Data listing
- - -
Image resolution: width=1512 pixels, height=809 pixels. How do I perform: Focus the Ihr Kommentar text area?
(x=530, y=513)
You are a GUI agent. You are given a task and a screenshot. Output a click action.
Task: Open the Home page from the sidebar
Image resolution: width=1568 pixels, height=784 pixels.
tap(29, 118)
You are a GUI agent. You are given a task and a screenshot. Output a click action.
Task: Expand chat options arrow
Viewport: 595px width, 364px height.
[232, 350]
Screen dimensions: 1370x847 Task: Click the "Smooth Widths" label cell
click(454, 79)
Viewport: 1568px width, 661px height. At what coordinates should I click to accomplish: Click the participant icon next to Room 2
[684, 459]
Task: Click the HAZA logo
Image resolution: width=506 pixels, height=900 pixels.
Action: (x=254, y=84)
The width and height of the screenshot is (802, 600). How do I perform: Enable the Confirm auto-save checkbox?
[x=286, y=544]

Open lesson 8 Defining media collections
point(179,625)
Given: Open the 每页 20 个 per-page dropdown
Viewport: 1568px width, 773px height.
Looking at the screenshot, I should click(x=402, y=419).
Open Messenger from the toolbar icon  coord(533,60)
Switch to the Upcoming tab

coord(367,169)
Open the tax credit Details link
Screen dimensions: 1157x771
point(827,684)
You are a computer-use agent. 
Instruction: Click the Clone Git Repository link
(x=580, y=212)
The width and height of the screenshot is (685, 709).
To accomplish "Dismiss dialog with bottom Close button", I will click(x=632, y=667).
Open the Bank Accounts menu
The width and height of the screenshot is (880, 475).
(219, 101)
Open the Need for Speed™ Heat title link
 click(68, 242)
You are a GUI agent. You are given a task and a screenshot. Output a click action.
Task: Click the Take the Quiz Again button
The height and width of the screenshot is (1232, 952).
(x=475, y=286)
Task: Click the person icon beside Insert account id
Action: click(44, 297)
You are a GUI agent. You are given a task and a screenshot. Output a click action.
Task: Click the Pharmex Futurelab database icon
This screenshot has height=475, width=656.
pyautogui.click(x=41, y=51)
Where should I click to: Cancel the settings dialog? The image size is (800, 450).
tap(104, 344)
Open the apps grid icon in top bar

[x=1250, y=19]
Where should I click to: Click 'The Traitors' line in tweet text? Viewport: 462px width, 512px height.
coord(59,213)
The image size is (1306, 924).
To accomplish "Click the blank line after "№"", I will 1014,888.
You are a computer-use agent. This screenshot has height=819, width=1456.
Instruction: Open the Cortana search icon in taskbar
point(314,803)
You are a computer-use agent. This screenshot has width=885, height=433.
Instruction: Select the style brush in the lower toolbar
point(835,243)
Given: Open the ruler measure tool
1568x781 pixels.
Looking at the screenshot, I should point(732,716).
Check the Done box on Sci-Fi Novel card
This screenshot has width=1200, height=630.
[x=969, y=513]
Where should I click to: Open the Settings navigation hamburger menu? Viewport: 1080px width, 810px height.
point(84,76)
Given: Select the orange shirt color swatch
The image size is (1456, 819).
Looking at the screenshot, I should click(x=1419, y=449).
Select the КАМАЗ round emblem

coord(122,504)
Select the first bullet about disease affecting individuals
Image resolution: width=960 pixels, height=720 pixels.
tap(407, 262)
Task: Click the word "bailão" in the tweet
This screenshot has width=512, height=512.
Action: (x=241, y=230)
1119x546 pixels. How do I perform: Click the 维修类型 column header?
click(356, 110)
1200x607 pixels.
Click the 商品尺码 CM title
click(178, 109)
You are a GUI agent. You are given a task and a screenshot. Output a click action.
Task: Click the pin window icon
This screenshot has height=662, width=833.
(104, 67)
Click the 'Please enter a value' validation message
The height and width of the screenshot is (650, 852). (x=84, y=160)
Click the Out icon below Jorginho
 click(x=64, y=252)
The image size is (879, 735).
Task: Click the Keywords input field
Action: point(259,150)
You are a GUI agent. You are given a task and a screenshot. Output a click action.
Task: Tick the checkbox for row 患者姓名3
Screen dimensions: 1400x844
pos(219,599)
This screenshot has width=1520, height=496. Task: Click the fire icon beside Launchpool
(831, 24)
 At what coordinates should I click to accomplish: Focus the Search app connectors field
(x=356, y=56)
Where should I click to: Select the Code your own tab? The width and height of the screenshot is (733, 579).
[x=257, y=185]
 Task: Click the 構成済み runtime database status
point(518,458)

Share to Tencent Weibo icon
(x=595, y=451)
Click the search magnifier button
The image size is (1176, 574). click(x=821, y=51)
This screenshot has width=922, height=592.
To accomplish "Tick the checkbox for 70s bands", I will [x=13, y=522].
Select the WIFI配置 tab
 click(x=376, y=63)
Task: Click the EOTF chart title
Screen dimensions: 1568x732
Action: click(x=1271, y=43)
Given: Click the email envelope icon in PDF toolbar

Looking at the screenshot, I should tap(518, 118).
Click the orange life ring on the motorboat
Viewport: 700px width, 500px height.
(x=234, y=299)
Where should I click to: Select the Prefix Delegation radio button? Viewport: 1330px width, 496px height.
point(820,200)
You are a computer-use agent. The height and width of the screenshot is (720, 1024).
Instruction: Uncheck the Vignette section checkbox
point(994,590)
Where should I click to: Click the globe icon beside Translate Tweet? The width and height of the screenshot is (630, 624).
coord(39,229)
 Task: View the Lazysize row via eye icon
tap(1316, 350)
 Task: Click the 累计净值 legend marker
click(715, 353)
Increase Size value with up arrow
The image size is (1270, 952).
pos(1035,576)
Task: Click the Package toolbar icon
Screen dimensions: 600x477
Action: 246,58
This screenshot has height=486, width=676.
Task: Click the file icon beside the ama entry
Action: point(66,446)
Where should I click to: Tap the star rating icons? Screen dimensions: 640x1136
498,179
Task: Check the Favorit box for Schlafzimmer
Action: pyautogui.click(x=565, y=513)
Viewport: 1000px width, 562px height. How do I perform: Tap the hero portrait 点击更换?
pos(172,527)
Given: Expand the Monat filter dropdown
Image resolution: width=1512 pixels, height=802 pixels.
- - -
### WHAT IS NEEDED
Could you rewrite all the records above with "GUI agent" changed to "interface agent", keeping every other part the same?

### WRITTEN RESPONSE
Image resolution: width=1512 pixels, height=809 pixels. How do I perform: Focus the Ihr Kommentar text area?
(x=530, y=513)
You are a interface agent. You are given a task and a screenshot. Output a click action.
Task: Open the Home page from the sidebar
Image resolution: width=1568 pixels, height=784 pixels.
tap(29, 118)
You are a interface agent. You are given a task and a screenshot. Output a click action.
Task: Expand chat options arrow
Viewport: 595px width, 364px height.
[232, 350]
Screen dimensions: 1370x847 Task: Click the "Smooth Widths" label cell
click(454, 79)
Viewport: 1568px width, 661px height. At what coordinates should I click to accomplish: Click the participant icon next to Room 2
[684, 459]
Task: Click the HAZA logo
Image resolution: width=506 pixels, height=900 pixels.
Action: (x=254, y=84)
The width and height of the screenshot is (802, 600). How do I perform: Enable the Confirm auto-save checkbox?
[x=286, y=544]

Open lesson 8 Defining media collections
point(179,625)
Given: Open the 每页 20 个 per-page dropdown
Viewport: 1568px width, 773px height.
Looking at the screenshot, I should click(x=402, y=419).
Open Messenger from the toolbar icon  coord(533,60)
Switch to the Upcoming tab

coord(367,169)
Open the tax credit Details link
Screen dimensions: 1157x771
point(827,684)
You are a computer-use agent. 
Instruction: Click the Clone Git Repository link
(x=580, y=212)
The width and height of the screenshot is (685, 709).
To accomplish "Dismiss dialog with bottom Close button", I will click(x=632, y=667).
Open the Bank Accounts menu
The width and height of the screenshot is (880, 475).
(219, 101)
Open the Need for Speed™ Heat title link
 click(68, 242)
You are a interface agent. You are given a task and a screenshot. Output a click action.
Task: Click the Take the Quiz Again button
The height and width of the screenshot is (1232, 952).
(x=475, y=286)
Task: Click the person icon beside Insert account id
Action: click(44, 297)
You are a interface agent. You are given a task and a screenshot. Output a click action.
Task: Click the Pharmex Futurelab database icon
This screenshot has height=475, width=656.
pyautogui.click(x=41, y=51)
Where should I click to: Cancel the settings dialog? The image size is (800, 450).
tap(104, 344)
Open the apps grid icon in top bar

[x=1250, y=19]
Where should I click to: Click 'The Traitors' line in tweet text? Viewport: 462px width, 512px height.
coord(59,213)
The image size is (1306, 924).
To accomplish "Click the blank line after "№"", I will 1014,888.
You are a computer-use agent. This screenshot has height=819, width=1456.
Instruction: Open the Cortana search icon in taskbar
point(314,803)
You are a computer-use agent. This screenshot has width=885, height=433.
Instruction: Select the style brush in the lower toolbar
point(835,243)
Given: Open the ruler measure tool
1568x781 pixels.
Looking at the screenshot, I should point(732,716).
Check the Done box on Sci-Fi Novel card
This screenshot has width=1200, height=630.
[x=969, y=513]
Where should I click to: Open the Settings navigation hamburger menu? Viewport: 1080px width, 810px height.
point(84,76)
Given: Select the orange shirt color swatch
The image size is (1456, 819).
Looking at the screenshot, I should click(x=1419, y=449).
Select the КАМАЗ round emblem

coord(122,504)
Select the first bullet about disease affecting individuals
Image resolution: width=960 pixels, height=720 pixels.
tap(407, 262)
Task: Click the word "bailão" in the tweet
This screenshot has width=512, height=512.
Action: (x=241, y=230)
1119x546 pixels. How do I perform: Click the 维修类型 column header?
click(356, 110)
1200x607 pixels.
Click the 商品尺码 CM title
click(178, 109)
You are a interface agent. You are given a task and a screenshot. Output a click action.
Task: Click the pin window icon
This screenshot has height=662, width=833.
(104, 67)
Click the 'Please enter a value' validation message
The height and width of the screenshot is (650, 852). (x=84, y=160)
Click the Out icon below Jorginho
 click(x=64, y=252)
The image size is (879, 735).
Task: Click the Keywords input field
Action: point(259,150)
You are a interface agent. You are given a task and a screenshot. Output a click action.
Task: Tick the checkbox for row 患者姓名3
Screen dimensions: 1400x844
pos(219,599)
This screenshot has width=1520, height=496. Task: Click the fire icon beside Launchpool
(831, 24)
 At what coordinates should I click to accomplish: Focus the Search app connectors field
(x=356, y=56)
Where should I click to: Select the Code your own tab? The width and height of the screenshot is (733, 579).
[x=257, y=185]
 Task: Click the 構成済み runtime database status
point(518,458)

Share to Tencent Weibo icon
(x=595, y=451)
Click the search magnifier button
The image size is (1176, 574). click(x=821, y=51)
This screenshot has width=922, height=592.
To accomplish "Tick the checkbox for 70s bands", I will [x=13, y=522].
Select the WIFI配置 tab
 click(x=376, y=63)
Task: Click the EOTF chart title
Screen dimensions: 1568x732
Action: click(x=1271, y=43)
Given: Click the email envelope icon in PDF toolbar

Looking at the screenshot, I should tap(518, 118).
Click the orange life ring on the motorboat
Viewport: 700px width, 500px height.
(x=234, y=299)
Where should I click to: Select the Prefix Delegation radio button? Viewport: 1330px width, 496px height.
point(820,200)
You are a computer-use agent. The height and width of the screenshot is (720, 1024).
Instruction: Uncheck the Vignette section checkbox
point(994,590)
Where should I click to: Click the globe icon beside Translate Tweet? The width and height of the screenshot is (630, 624).
coord(39,229)
 Task: View the Lazysize row via eye icon
tap(1316, 350)
 Task: Click the 累计净值 legend marker
click(715, 353)
Increase Size value with up arrow
The image size is (1270, 952).
pos(1035,576)
Task: Click the Package toolbar icon
Screen dimensions: 600x477
Action: 246,58
This screenshot has height=486, width=676.
Task: Click the file icon beside the ama entry
Action: point(66,446)
Where should I click to: Tap the star rating icons? Screen dimensions: 640x1136
498,179
Task: Check the Favorit box for Schlafzimmer
Action: pyautogui.click(x=565, y=513)
Viewport: 1000px width, 562px height. How do I perform: Tap the hero portrait 点击更换?
pos(172,527)
Given: Expand the Monat filter dropdown
Image resolution: width=1512 pixels, height=802 pixels.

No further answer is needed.